WES Streeting has warned “the days of blank cheques for the NHS are over” and extra Budget cash will be linked to reforms.

The health service will be given a multi-billion pound cash injection – even though other departments are scrambling to find massive cuts.

Andrew StyczynskiHealth Secretary Wes Streeting says extra NHS will be linked to reform[/caption]

But Mr Streeting said the cash will come with strings attached and “all investment will be linked to reform” like weekend working and the roll out of tech.

Speaking exclusively to The Sun on Sunday, he said: “We have settled with the Chancellor. The challenge we have got is enormous, but I am happy with our Budget settlement.”
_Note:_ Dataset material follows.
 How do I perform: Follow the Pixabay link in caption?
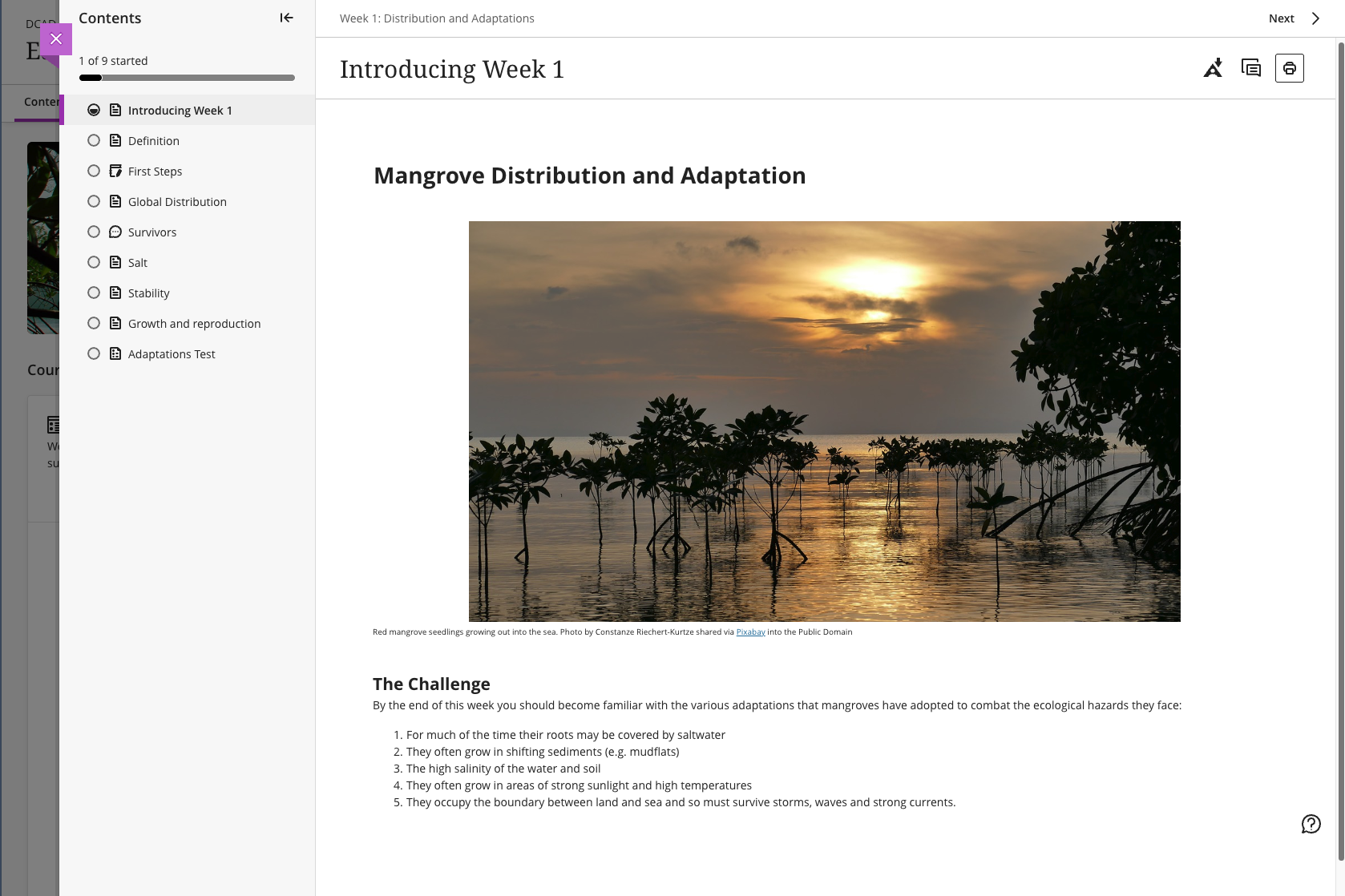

But he added: “The days of blank cheques for the NHS are over. The money simply isn’t there.

“We have got to restore some discipline into NHS finances and get deficits under control.

“And that means giving the NHS the tools to do the jobs and the investment on capital and tech.”

Chancellor Rachel Reeves is planning to drop a tax bomb on Brits in her Halloween Budget later this month.

A staggering £40 billion – mainly in tax hikes but also in spending cuts – is set to be unveiled.

This is expected to include increases in income tax for 1 million Brits and a rise in employer National Insurance Contributions – known as a “tax on jobs”.

So is Wes bluntly telling Brits – higher taxes are worth it to improve the NHS?

“Unless we take the tough decision now we are going to be paying a heavier price for the failure in the longer term”, Mr Streeting said.

He is speaking while on a trip to King George Hospital in Ilford – the hospital he credited with “saving my life” by diagnosing him with kidney cancer in 2021.

The Health Secretary will this week unveil a triple whammy of reforms to turn the “broken” NHS around in his 10-year plan.

It includes rolling out ‘wearables’ like smart watches and rings that track a patient’s health and help them manage conditions like diabetes and cancer.

Plans for a new digital ‘patient passport’ will finally come at parliament this week, so records, appointments and test results can all be accessed on the NHS app.

And new one stop shop neighbourhood health centres will be created so doctors, physios and dentists are brought together under one roof in the high street.

Meanwhile, hospitals that get extra cash to cut waiting lists will need to show they are working evenings and weekends.

Doctors will be told to use side by side operating theatres – so they can work on one patient and swiftly move to the next one with the efficiency of a Formula 1 pitstop.

Plans to build 40 new hospitals – announced by Boris Johnson but paused by Labour – will go ahead, Mr Streeting confirmed.

But many of the schemes are expected to take years longer than originally planned.

Mr Streeting said: “Every single one of them I am committed to…to deliver this programme is going to take longer than the Conservatives claimed it would.

“One of my local hospitals is directly affected by this. I am furious about it because I know how desperately needed these schemes are.”

WES Streeting has told of his inner conflict at deciding whether or not to vote in favour of assisted dying.

The Health Secretary said he worries that a right to die could feel like “a duty to die” if the law is changed.

He said: “I have in my mind’s eye one of my grandmothers who died a very slow painful death, an inevitable death, from lung cancer.

“There are moments thinking back to that time through my 10-year-old eyes even then I would have wished for the pain to end sooner.

“The challenge is, I do not think palliative care, end of life care, in this country is good enough to give people a real choice.

“I worry about coercion and the risk that the right to die feels like a duty to die on the part of particularly older people.

“I am also worried about the slippery slope, and the Canadian experience is not a happy experience as far as I am concerned.

“I am having to weigh those considerations up very carefully.”

Proposals to change the law to legalise assisted dying will be debated and voted on next month.

If politicians back the plan, the law could change as early as next year.